On the base of the first experiment, VOELOFA Monomer was tested up to concentrations of 5000 µg/plate in the absence and presence of S9-mix (0.74% final concentration in the treatment) in all bacteria strains using the pre-incubation method. VOELOFA Monomer showed no precipitates on the plates at any of the concentrations. The bacterial background lawn was not reduced at any of the concentrations and no relevant decrease in the number of revertants was observed in all bacteria strains. The test item VOELOFA Monomer showed no signs of toxicity towards the bacteria strains in both the absence and presence of metabolic activation. The results of this experiments showed that the test item VOELOFA Monomer caused no increase in the number of revertants in all bacteria strains compared to the solvent con-trol, in both the absence and presence of metabolic activation. The test item VOELOFA Monomer did not induce a dose-related increase in the number of revertants colonies in all strains, in the presence and absence of metabolic activation.

Remarks on result:

other: Experiment I

Applicant's summary and conclusion

Conclusions:

Under the experimental conditions reported, VOELOFA Monomer did not cause gene mutations in an Ames Test conducted according to OECD 471. Therefore, the test item is considered to be non-mutagenic in this bacterial reverse gene mutation assay.

Executive summary:

In a bacterial reverse gene mutation assay conducted according to OECD guideline 471, strains TA97a, TA98, TA100, TA102 and TA1535 of Salmonella typhimurium were exposed to VOELOFA Monomer (100% purity) in THF at concentrations of up to 5000 µg/plate in the presence and absence of mammalian metabolic activation.

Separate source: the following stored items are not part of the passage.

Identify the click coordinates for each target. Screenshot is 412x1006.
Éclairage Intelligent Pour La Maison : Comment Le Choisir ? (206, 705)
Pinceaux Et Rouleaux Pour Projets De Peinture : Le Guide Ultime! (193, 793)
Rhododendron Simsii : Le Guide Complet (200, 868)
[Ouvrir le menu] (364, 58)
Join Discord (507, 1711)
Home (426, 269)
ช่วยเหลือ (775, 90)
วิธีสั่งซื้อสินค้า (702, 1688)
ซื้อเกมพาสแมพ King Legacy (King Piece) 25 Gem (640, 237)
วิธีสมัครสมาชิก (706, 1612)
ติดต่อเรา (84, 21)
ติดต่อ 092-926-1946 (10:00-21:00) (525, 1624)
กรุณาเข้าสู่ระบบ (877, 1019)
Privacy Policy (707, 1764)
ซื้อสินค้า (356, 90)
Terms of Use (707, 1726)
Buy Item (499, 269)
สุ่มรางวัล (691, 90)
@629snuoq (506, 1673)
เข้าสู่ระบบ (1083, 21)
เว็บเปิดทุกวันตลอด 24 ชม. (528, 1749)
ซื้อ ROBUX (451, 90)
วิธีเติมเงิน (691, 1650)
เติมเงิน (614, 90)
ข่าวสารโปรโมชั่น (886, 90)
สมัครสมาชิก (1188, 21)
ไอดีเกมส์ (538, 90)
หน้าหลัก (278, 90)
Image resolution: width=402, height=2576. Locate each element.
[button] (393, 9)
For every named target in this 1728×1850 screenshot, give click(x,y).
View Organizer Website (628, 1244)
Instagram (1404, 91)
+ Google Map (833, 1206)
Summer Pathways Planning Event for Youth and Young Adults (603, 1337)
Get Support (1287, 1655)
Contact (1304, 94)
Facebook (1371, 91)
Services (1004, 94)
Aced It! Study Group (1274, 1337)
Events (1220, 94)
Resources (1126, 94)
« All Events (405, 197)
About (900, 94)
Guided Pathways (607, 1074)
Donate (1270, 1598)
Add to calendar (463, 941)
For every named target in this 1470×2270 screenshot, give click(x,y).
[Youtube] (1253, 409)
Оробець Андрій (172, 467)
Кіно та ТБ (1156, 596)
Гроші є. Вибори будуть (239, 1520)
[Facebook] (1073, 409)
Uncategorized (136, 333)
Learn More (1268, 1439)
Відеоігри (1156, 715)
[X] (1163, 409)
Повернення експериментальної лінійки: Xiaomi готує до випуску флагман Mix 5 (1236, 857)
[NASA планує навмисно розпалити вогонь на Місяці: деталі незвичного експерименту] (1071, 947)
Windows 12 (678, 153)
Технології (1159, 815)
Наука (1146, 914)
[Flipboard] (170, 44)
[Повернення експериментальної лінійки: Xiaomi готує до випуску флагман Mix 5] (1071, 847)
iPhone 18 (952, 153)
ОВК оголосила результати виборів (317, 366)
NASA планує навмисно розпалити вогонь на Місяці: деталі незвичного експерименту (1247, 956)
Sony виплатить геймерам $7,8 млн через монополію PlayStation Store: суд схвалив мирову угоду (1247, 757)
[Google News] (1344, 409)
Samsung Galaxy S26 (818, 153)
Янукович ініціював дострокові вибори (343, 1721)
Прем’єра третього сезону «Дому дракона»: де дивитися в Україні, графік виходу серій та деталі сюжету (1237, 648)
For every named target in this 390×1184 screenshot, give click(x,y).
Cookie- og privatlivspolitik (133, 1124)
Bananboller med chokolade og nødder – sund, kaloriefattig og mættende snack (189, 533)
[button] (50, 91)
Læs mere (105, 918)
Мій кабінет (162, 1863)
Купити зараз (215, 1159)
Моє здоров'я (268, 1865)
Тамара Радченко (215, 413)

The positive controls induced the appropriate responses in the corresponding strains. There was no evidence of induced mutant colonies over background in all tester strains in both experiments (plate incorporation and pre-incubation). Based on the results, the test item is considered to be non-mutagenic in the bacterial reverse gene mutation assay.

This study is classified as acceptable. This study satisfies the requirement for Test Guideline OPPTS 870.51001; OECD 471 for in vitro mutagenicity (bacterial reverse gene mutation) data.